Work instructions :: Could you format the items from the line containing "The image size is (1013, 921)." through the end of the items as a JSON list of strings, with one string per line and no blank lines? Leave the pictures out.
:: Extracted material
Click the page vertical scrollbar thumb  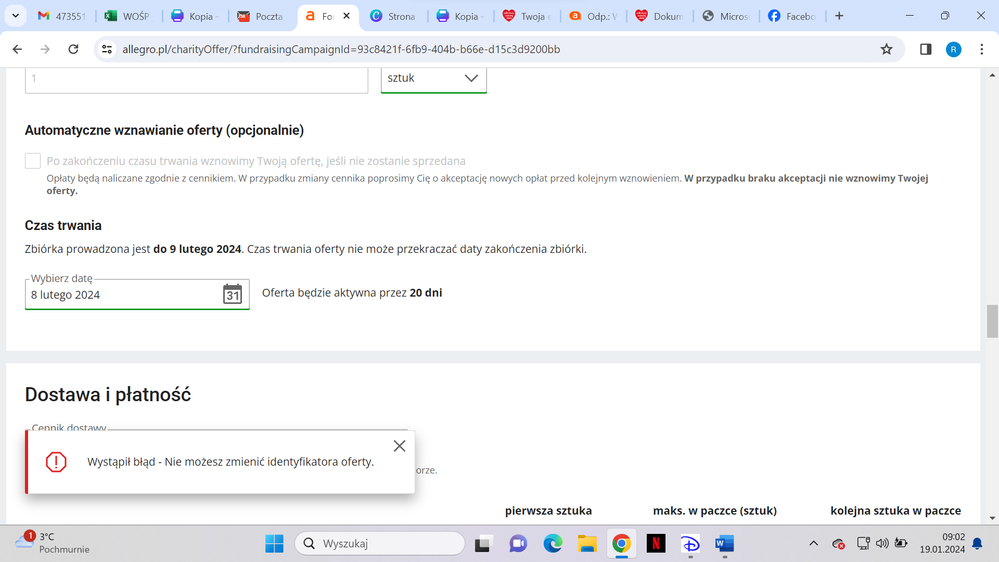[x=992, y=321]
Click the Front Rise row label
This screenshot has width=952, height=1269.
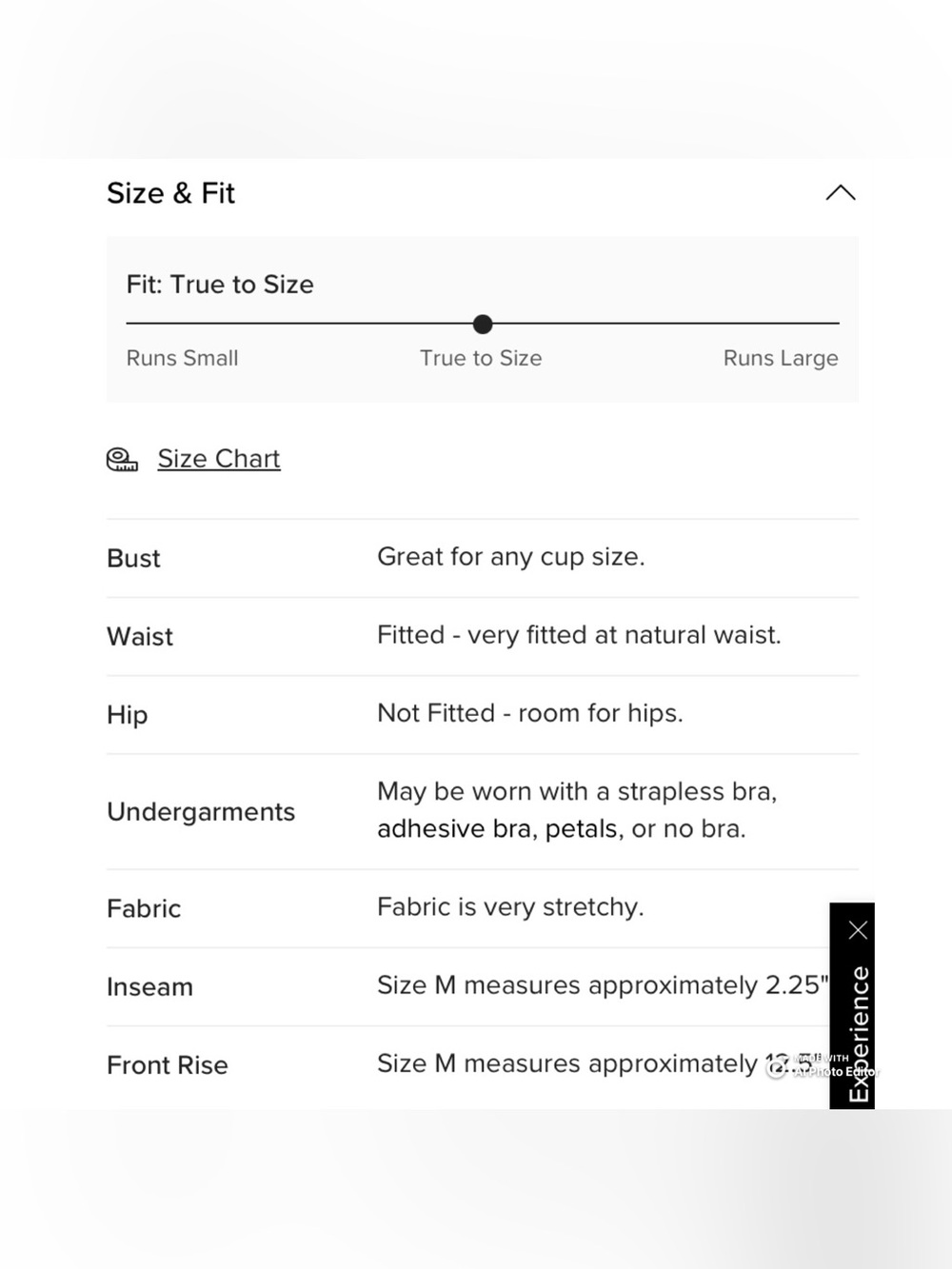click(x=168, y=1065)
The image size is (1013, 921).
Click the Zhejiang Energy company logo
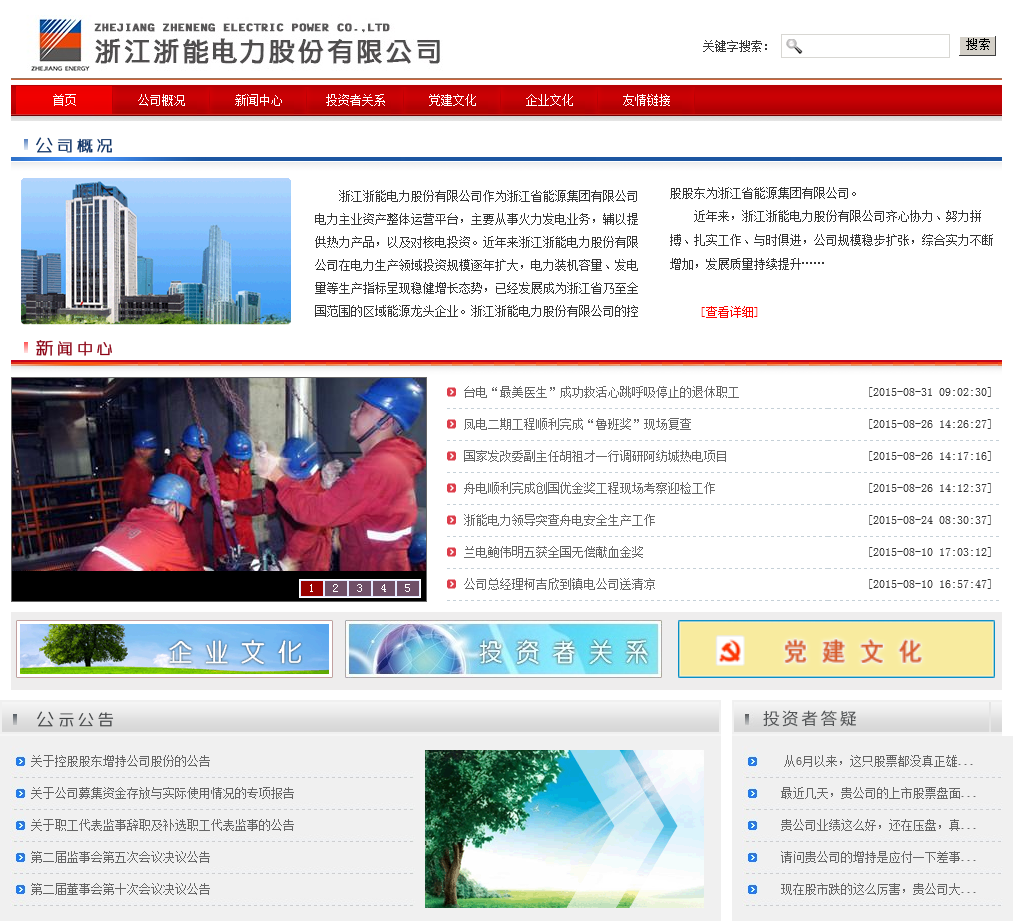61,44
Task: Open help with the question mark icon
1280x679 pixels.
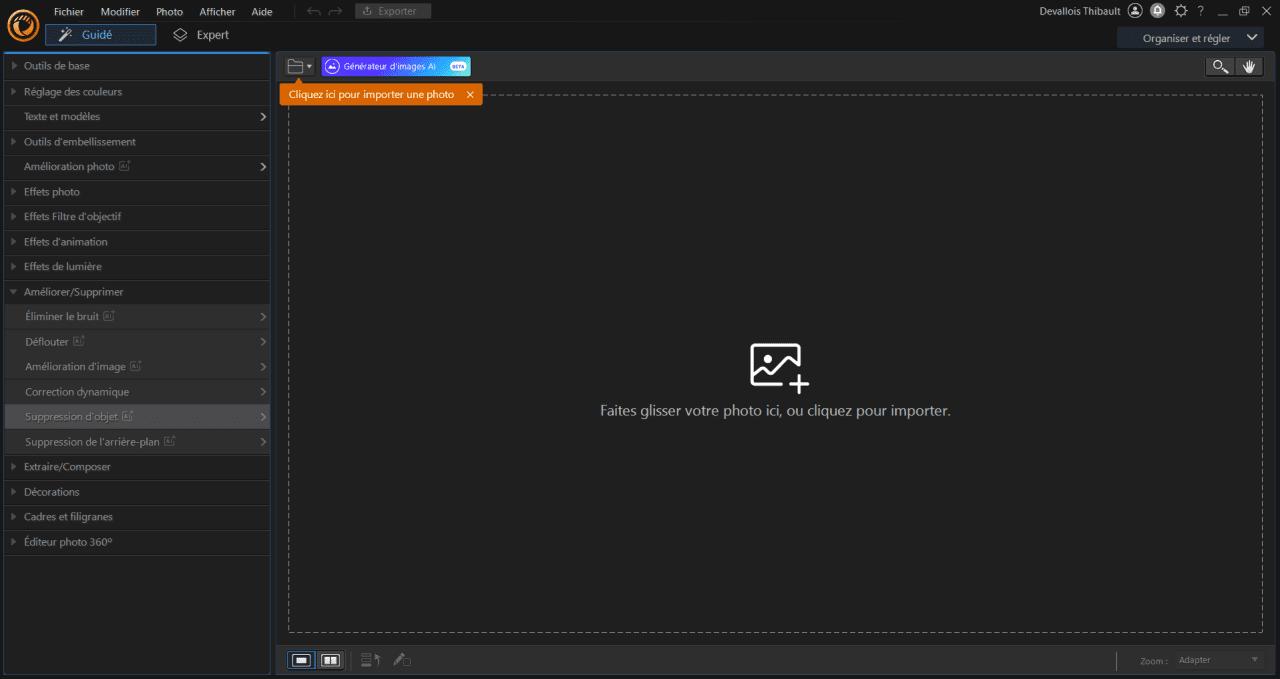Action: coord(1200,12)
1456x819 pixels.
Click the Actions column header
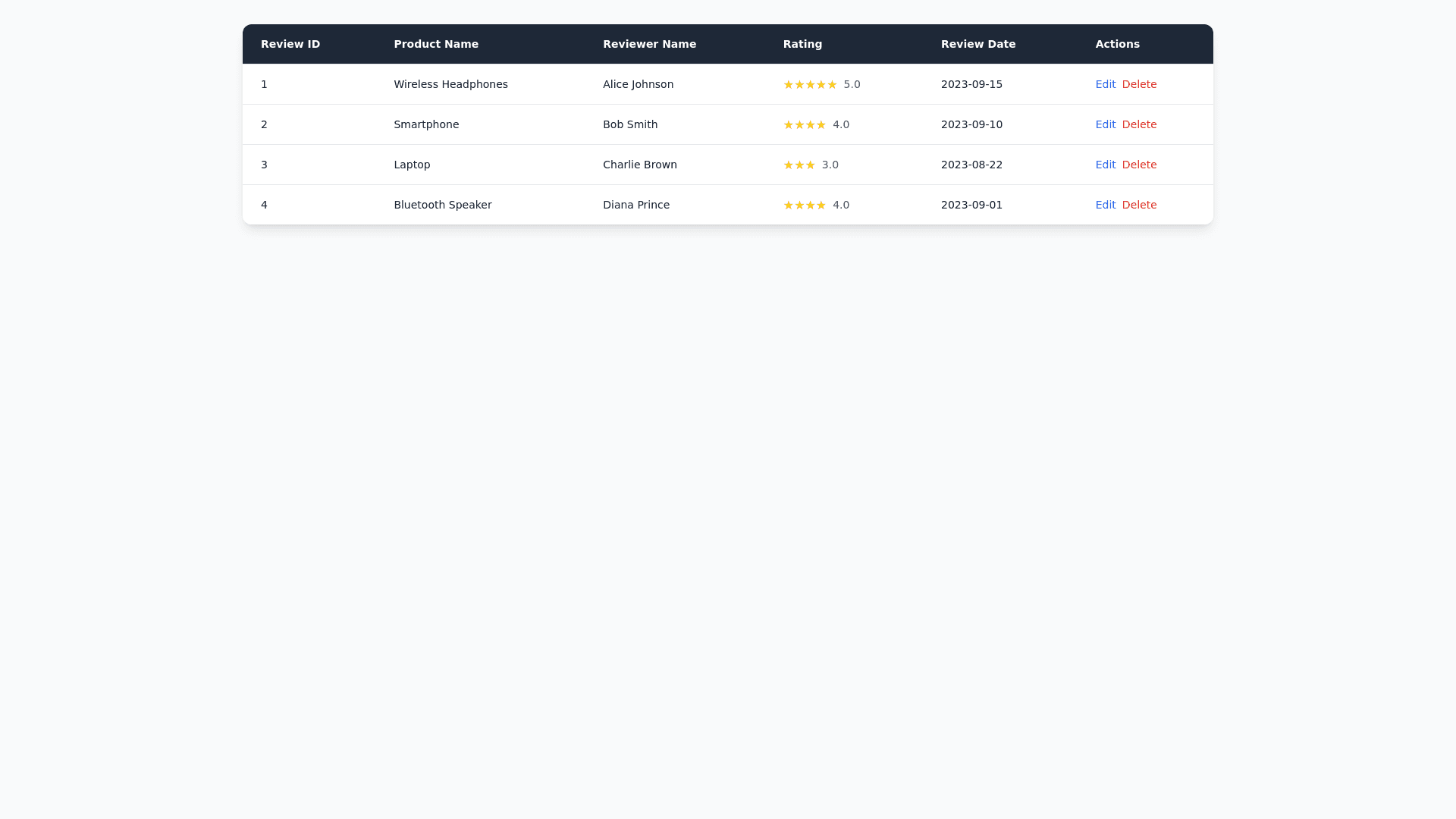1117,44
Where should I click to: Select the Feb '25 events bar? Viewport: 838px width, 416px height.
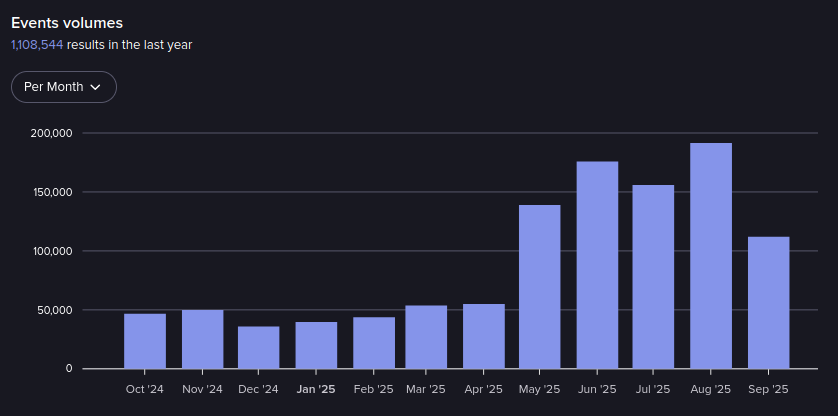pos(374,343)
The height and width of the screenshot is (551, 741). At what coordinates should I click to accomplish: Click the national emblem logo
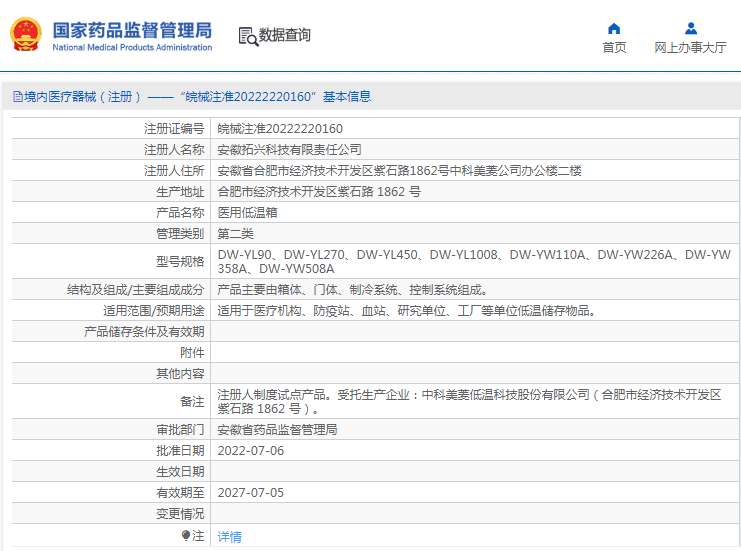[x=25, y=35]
::::
Response ::
[
  "The image size is (1013, 921).",
  "Click the Zhejiang Energy company logo",
  "61,44",
  "Task: Open help with the question mark icon",
  "1280x679 pixels.",
  "Action: coord(1200,12)",
  "1456x819 pixels.",
  "Click the Actions column header",
  "1117,44",
  "Where should I click to: Select the Feb '25 events bar? Viewport: 838px width, 416px height.",
  "pos(374,343)",
  "The height and width of the screenshot is (551, 741). At what coordinates should I click to accomplish: Click the national emblem logo",
  "[x=25, y=35]"
]